◆ Provided passage ◆
****

Source code for simcraft.statistics.tally

"""
Tally for collecting discrete observations.

Collects individual observations and provides statistical summaries.
"""

from __future__ import annotations
import math
from dataclasses import dataclass, field
from typing import TYPE_CHECKING, List, Optional, Tuple

if TYPE_CHECKING:
    from simcraft.core.simulation import Simulation



[docs]
@dataclass
class Tally:
    """
    Collects discrete observations and calculates statistics.

    Efficiently calculates running statistics without storing
    all observations (unless keep_history is True).

    Parameters
    ----------
    sim : Optional[Simulation]
        Parent simulation
    name : str
        Tally name
    keep_history : bool
        Whether to store all observations

    Examples
    --------
    >>> tally = Tally(name="service_time")
    >>> for time in service_times:
    ...     tally.observe(time)
    >>> print(tally.mean, tally.std)
    """

    name: str = ""
    keep_history: bool = False
    _sim: Optional["Simulation"] = field(default=None, repr=False)

    # Running statistics (Welford's algorithm)
    _count: int = field(default=0, repr=False)
    _mean: float = field(default=0.0, repr=False)
    _m2: float = field(default=0.0, repr=False)  # Sum of squared deviations
    _min: float = field(default=float("inf"), repr=False)
    _max: float = field(default=float("-inf"), repr=False)
    _sum: float = field(default=0.0, repr=False)

    # Optional history
    _history: List[Tuple[float, float]] = field(default_factory=list, repr=False)

    @property
    def count(self) -> int:
        """Get number of observations."""
        return self._count

    @property
    def sum(self) -> float:
        """Get sum of observations."""
        return self._sum

    @property
    def mean(self) -> float:
        """Get mean of observations."""
        return self._mean

    @property
    def variance(self) -> float:
        """Get sample variance."""
        if self._count < 2:
            return 0.0
        return self._m2 / (self._count - 1)

    @property
    def std(self) -> float:
        """Get sample standard deviation."""
        return math.sqrt(self.variance)

    @property
    def min(self) -> float:
        """Get minimum observation."""
        if self._count == 0:
            return 0.0
        return self._min

    @property
    def max(self) -> float:
        """Get maximum observation."""
        if self._count == 0:
            return 0.0
        return self._max

    @property
    def range(self) -> float:
        """Get range (max - min)."""
        if self._count == 0:
            return 0.0
        return self._max - self._min


[docs]
    def observe(self, value: float) -> None:
        """
        Record an observation.

        Parameters
        ----------
        value : float
            Observed value
        """
        self._count += 1
        self._sum += value

        # Welford's online algorithm for variance
        delta = value - self._mean
        self._mean += delta / self._count
        delta2 = value - self._mean
        self._m2 += delta * delta2

        # Update min/max
        self._min = min(self._min, value)
        self._max = max(self._max, value)

        # Store history if requested
        if self.keep_history:
            time = self._sim.now if self._sim else 0.0
            self._history.append((time, value))



[docs]
    def observe_batch(self, values: List[float]) -> None:
        """
        Record multiple observations.

        Parameters
        ----------
        values : List[float]
            Observed values
        """
        for value in values:
            self.observe(value)

****

◆ Recorded data ◆

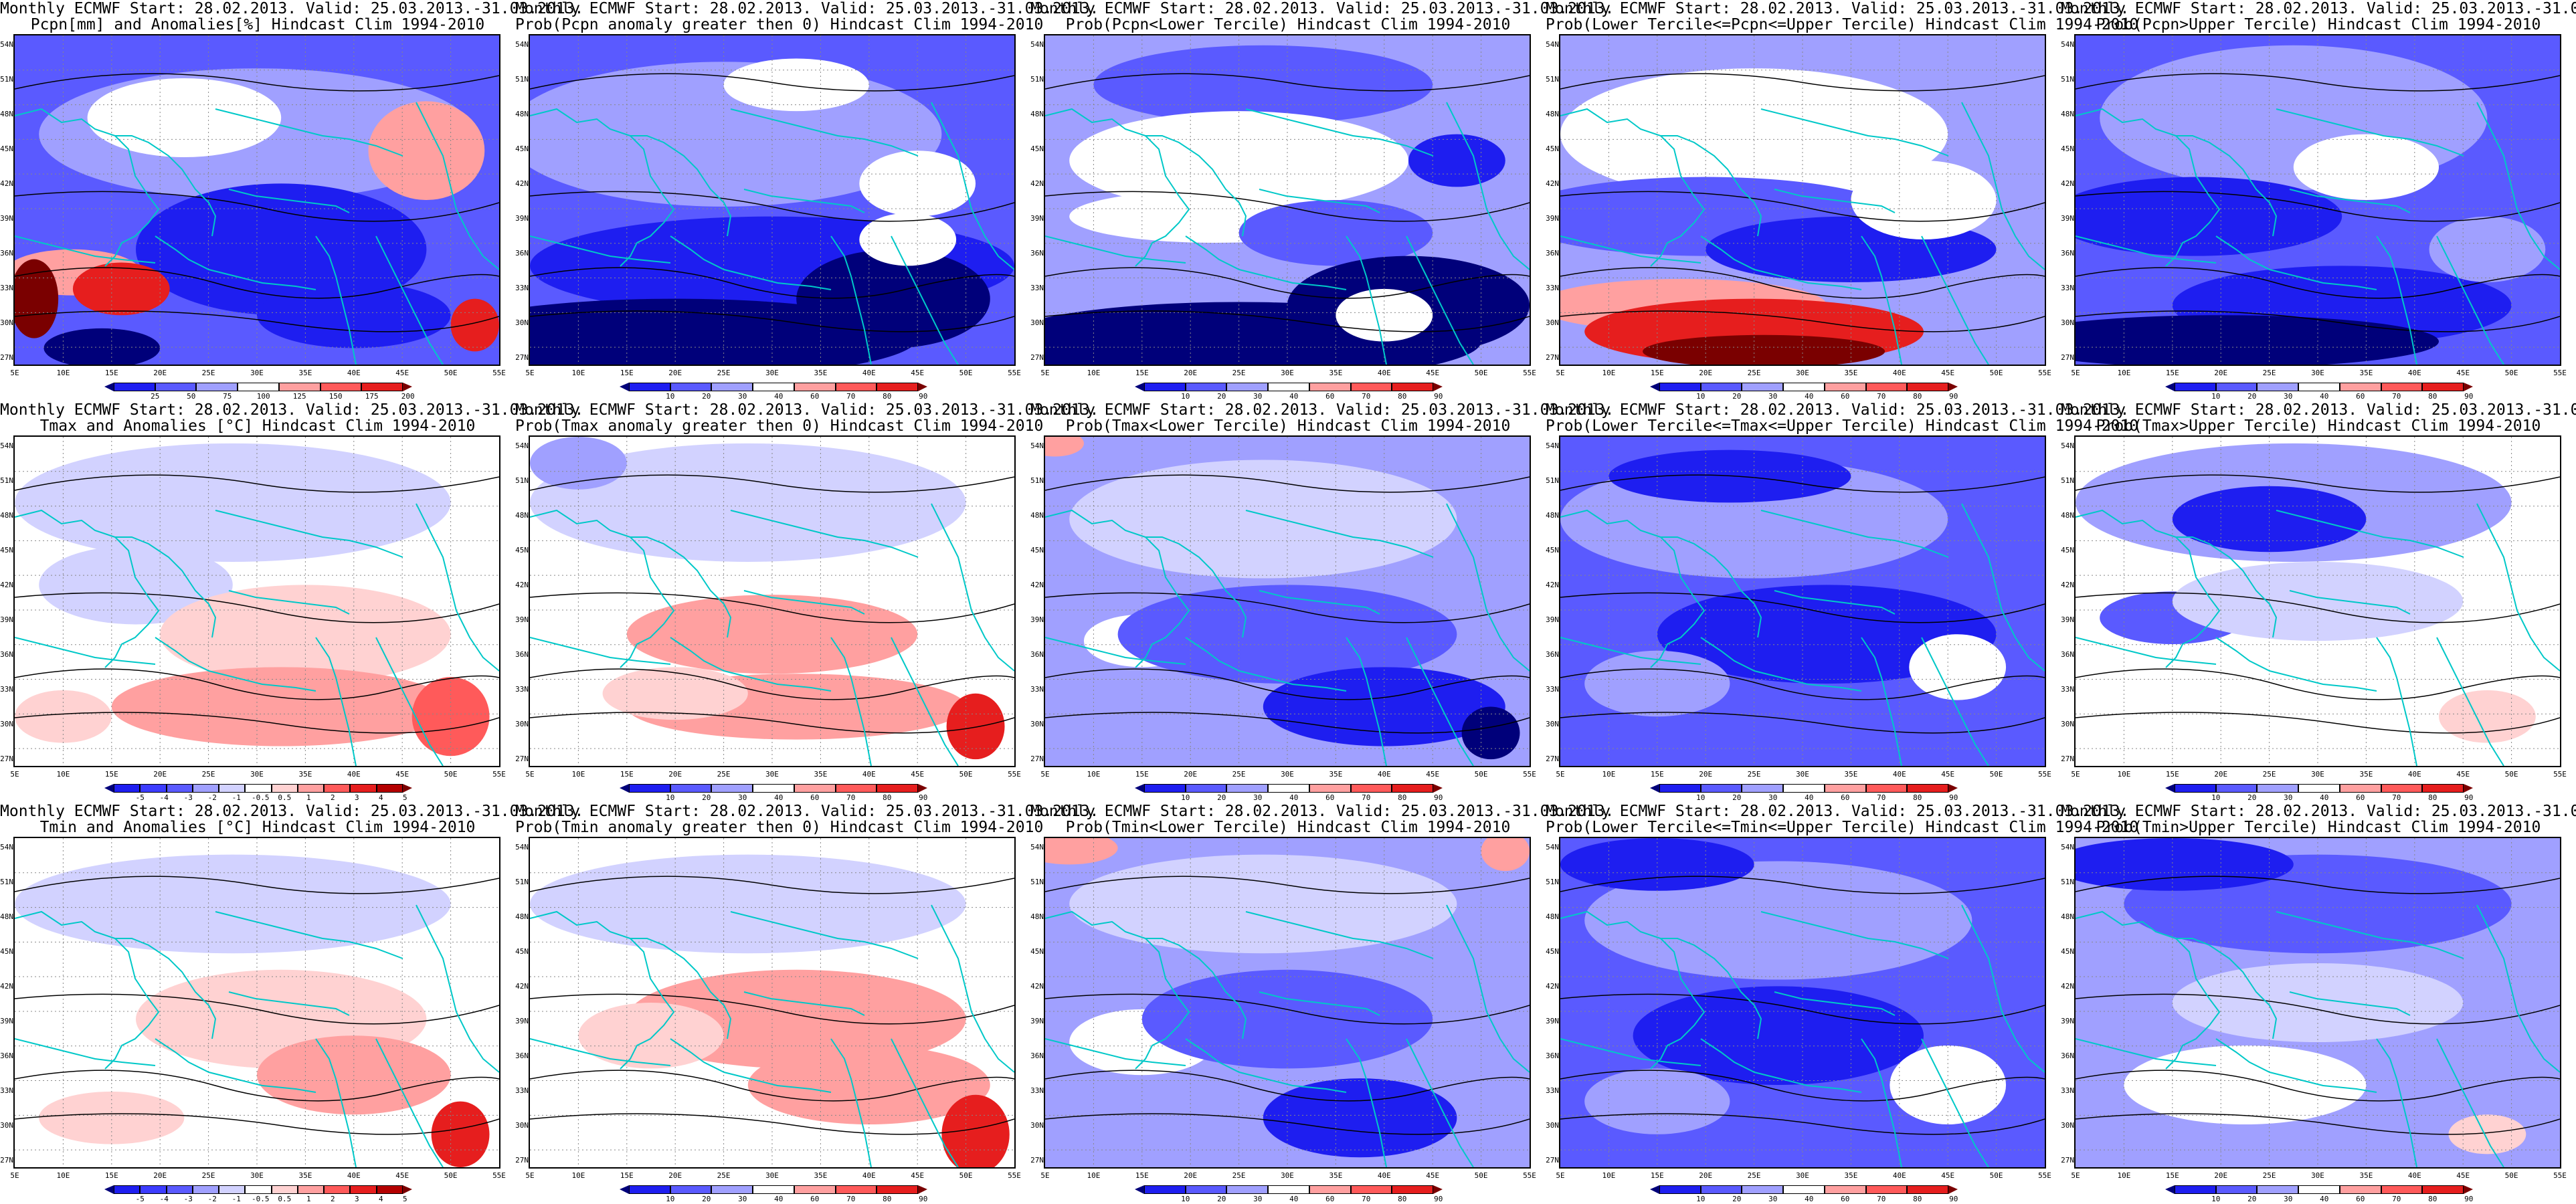  I want to click on lon-tick-label: 10E, so click(2124, 774).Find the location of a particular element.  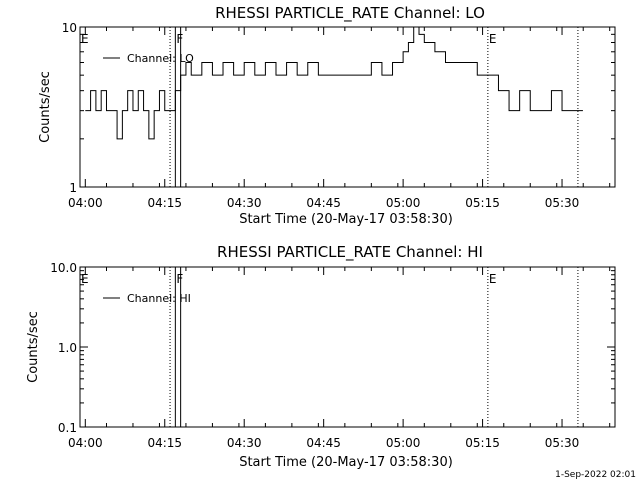

x-tick-label-lo-2: 04:30 is located at coordinates (244, 203).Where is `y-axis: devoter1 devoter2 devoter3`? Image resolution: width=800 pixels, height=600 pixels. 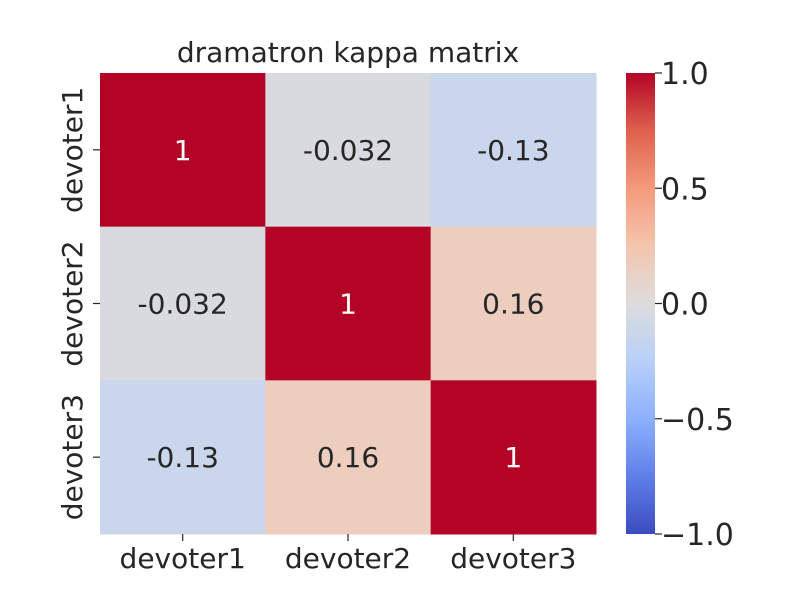 y-axis: devoter1 devoter2 devoter3 is located at coordinates (78, 304).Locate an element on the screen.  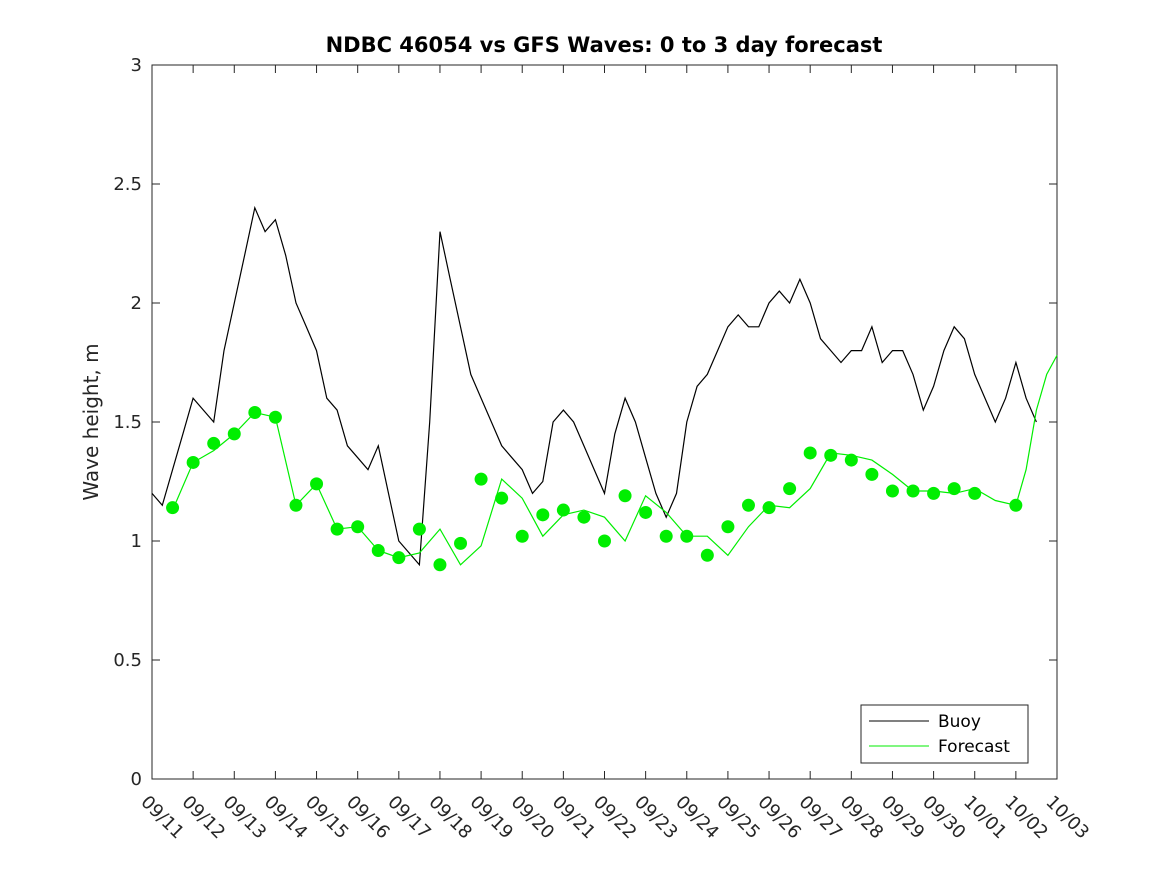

****

◆ Exercise set ◆
[1] In the Tally source code, what value does the variance property return when fewer than two observations have been recorded?
[2] Copy the part of the Tally source code between "# Running statistics" and "float]] = field(default_factory=list, repr=False)", inclusive.
[3] According to the Tally source code, how does the class produce statistics without storing every observation, and when does it keep them?

◆ Solutions per task ◆
[1] It returns 0.0.

[2]
# Running statistics (Welford's algorithm)
    _count: int = field(default=0, repr=False)
    _mean: float = field(default=0.0, repr=False)
    _m2: float = field(default=0.0, repr=False)  # Sum of squared deviations
    _min: float = field(default=float("inf"), repr=False)
    _max: float = field(default=float("-inf"), repr=False)
    _sum: float = field(default=0.0, repr=False)

    # Optional history
    _history: List[Tuple[float, float]] = field(default_factory=list, repr=False)

[3] Each call to observe updates running statistics: the count, sum, mean, sum of squared deviations (using Welford's online algorithm), minimum, and maximum. Only those running totals are kept, and individual observations are saved to the history, paired with the simulation time, only when keep_history is True.